When a medically-relevant search term is entered by the user, a set of related terms is displayed, by accessing the time-sensitive terminological inventory. This is illustrated in Figure 1. The differing sizes of the related terms provide an indication of their level of contextual similarity to the query term entered, found by accessing the scores associated with the related terms. In the interface, clicking on a term causes it to be added to the query.

Related Terms
Fig 1. - Display of related terms in the HOM interface.

Figure 2 shows how the frequencies of occurrence of the terms in the document archives over time are used as a guide to indicate the time-senstive nature of the terms. In this example, the user has widened their search by choosing the term pulmonary phthisis as a related term of pulmonary tuberculosis. The graph shows that pulmonary phthisis, whilst initially more common than pulmonary tuberculosis, largely fell out of use after the 1930s.

Time Graph Fig 2. - Term usage over time in the HOM interface.

Evaluation

An evaluation of the performance of our method in terms of its ability to recognise related terms of disease entities showed that it was able recognise synonyms that are not listed in the UMLS Metathesaurus and that it was able to recognise terms semantically related to the heading term in a variety of ways. Evaluation by a medical history expert revealed that the majority (62%) of automatically identified terms was deemed to be semantically related to the relevant heading term.

Acknowledgements

The terminological inventory was created as part of the AHRC-funded "Mining the History of Medicine" project (Grant No: AH/L00982X/1). We would like to thank the BMJ for granting access to their archive of articles, and the Wellcome Trust, for consenting to the use of the MOH reports.

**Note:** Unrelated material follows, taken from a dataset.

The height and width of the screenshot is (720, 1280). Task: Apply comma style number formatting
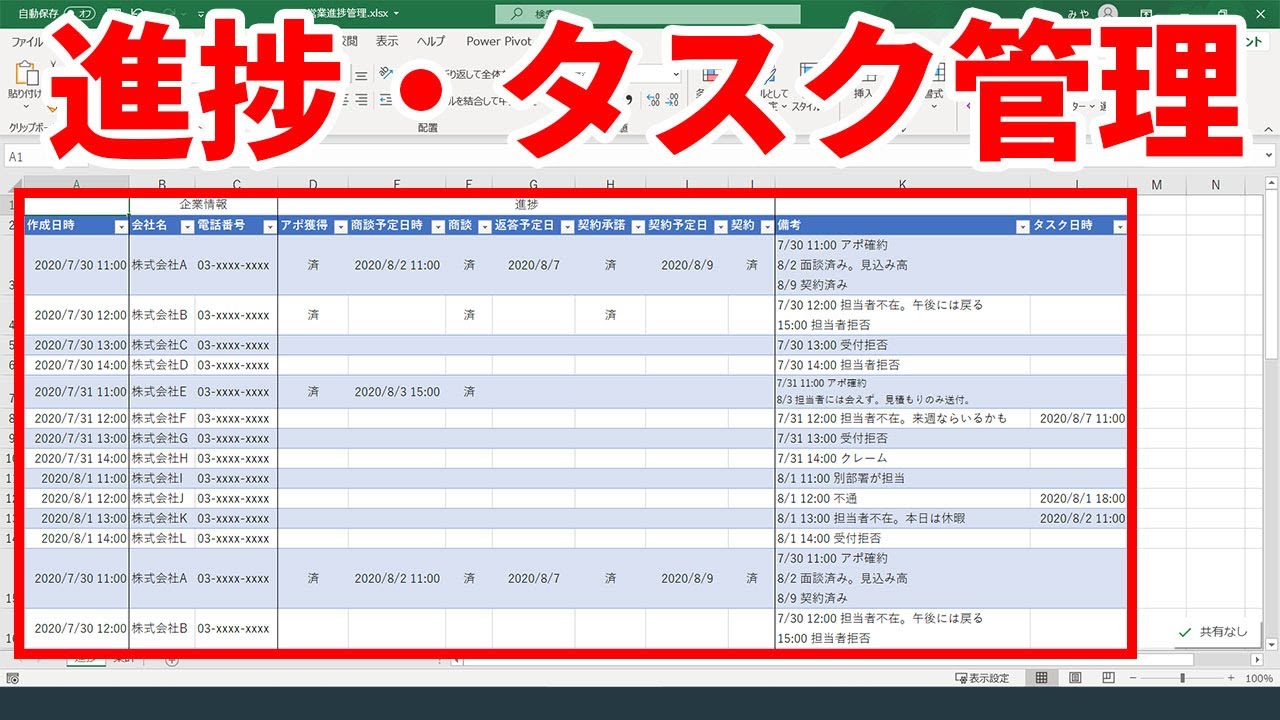[x=629, y=97]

Time-sensitive medical terminology licence

Creative Commons License
The time sensitive inventory was created at the National Centre for Text Mining (NaCTeM), School of Computer Science, University of Manchester, UK. It is licensed under a Creative Commons Attribution 4.0 International License. Please attribute NaCTeM when using the corpus, and please cite the following article:

Paul Thompson, Riza Theresa Batista-Navarro, Georgios Kontonatsios, Jacob Carter, Elizabeth Toon, John McNaught, Carsten Timmermann, Michael Worboys and Sophia Ananiadou (2016). Text Mining the History of Medicine. PLOS ONE, 11(1): e0144717.